今私のこれまでの作品は、たとえば 花の種を蒔きながら琵琶湖や富士山を一周したり、被災地の瓦礫を積んだリヤカーを牽いて旅をする、日本で一番海から遠い地点の土を海に撒きに行く、などといったもので、自身のフィジカルなアクションによって膨大な世界観や捉えにくい現実を可視化したいと考え、表現を行ってきました。こういった作品の強度を増すためには、パフォーマンスを行う土地性の理解や作品におけるアクセスポイントのリサーチの徹底が不可欠であり、自身がアーティストとして活動する上でその力の乏しさを実感していたため、それらのスキルを養い 様々なテーマに対応できる発想力を体得していなければならないと考え、この事業への参加を試みた次第です。

今回のリサーチテーマ

今回 私が特に重点的に着目したのは、京田辺に触れる多種多様な人々の生活と関わりかたです。
地域を調査し、住民の方々とコミュニケーションを取るなかで、京田辺の生活は 大きく分けて
・松井山手周辺の新興住宅地/・旧来からの田辺/・山間部の集落/・同志社周辺の学生
の4種類のカテゴリーに分けられると感じました。さらに、それぞれの生活がそれぞれの地域で完結し、異なる地域の人同士が関わる機会が極端に少ないということも、それぞれの地域の方とのお話などで解ってきました。
また、京田辺は周辺の市町村とのアクセスが極めて容易で 近隣の地域との関わりが強いことや、京都・大阪・奈良のちょうど中間地点に存在しているため それぞれの影響をほぼ等しく受けているなど、京田辺は独立性のアイデンティティより互換性や協調性に長けているのが特徴だと考えました。

コミュニケーションについて

現代では、アートシーンにおいてもコミュニケーションは避けることが出来ないキーワードだと感じています。自身の活動の上で、その必要性を強く感じていたため、京田辺での活動は有意義な修行にもなりました。
最も多かったのは様々なジャンルの店に客として赴き、店員の方と世間話で盛り上がり、そこから情報を収集するという行為なのですが、図書館やインターネットを利用したり、街頭で出会った地元の方との会話など、色々な手段で京田辺を知りました。実際にその町で営みを続けていなければ知り得ない知識や、現代に受け継がれる先人の教えなど、実は情報とは無数に転がっていて、いかにそれを発掘できるかというところが重要だということを再確認しました。

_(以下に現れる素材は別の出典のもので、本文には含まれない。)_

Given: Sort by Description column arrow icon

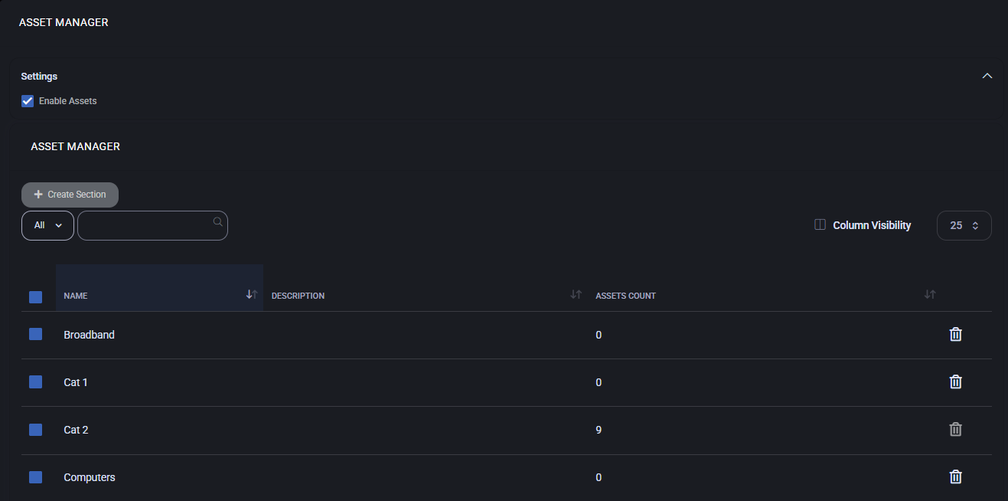Looking at the screenshot, I should 576,295.
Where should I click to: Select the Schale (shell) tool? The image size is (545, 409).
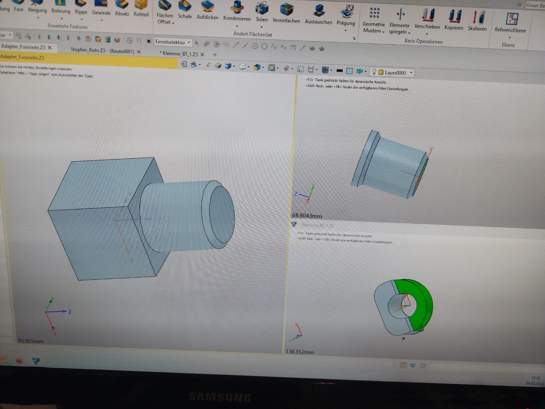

コミュニケーションについてもう一点、強く感じた事があり、それは我々が、まず部外者であり、そしてアーティストであるという、2つの要素を持っているということです。部外者であるから、アーティストであるからこそ行えることを探すのが我々の仕事ですが、ひとつ間違えるとその2つの要素は壁や足かせになってしまう危険性があります。アーティストが下手にコミュニケーションやアクションを起こしすぎることは、関わる方々に対する無礼や迷惑になりかねないという危険性を、同時に認識しました。これに気付いたことは自身の活動においても非常に大きな変化となりました。

ハプニング

全てがハプニングといえばハプニングでしたが、思いの外順調に活動できた気がします。強いていうなら、早朝に滞在作家のみんなで山を登って、適当に降りたら枚方市にいたということがありましたが、それはそれで楽しかったです。

今後の展開

京田辺については、自分の中で、出来れば今回限りのものしたくないという思いがあります。参加した事業は終わり、滞在は2週間でしたが、仮にもその地域で居住・生活し、地域の方々とのコミュニケーションも頻繁にあったという、この貴重な事実と繋がりを維持できる努力は出来る限り続けたいと考えます。今回の事業ではプランニングのみが結果でしたが、可能であるならばその企画を実行に移せるモチベーションは保っていたいです。

今後も今回 体得したリサーチ力をひっさげて、各地を巡りたいです。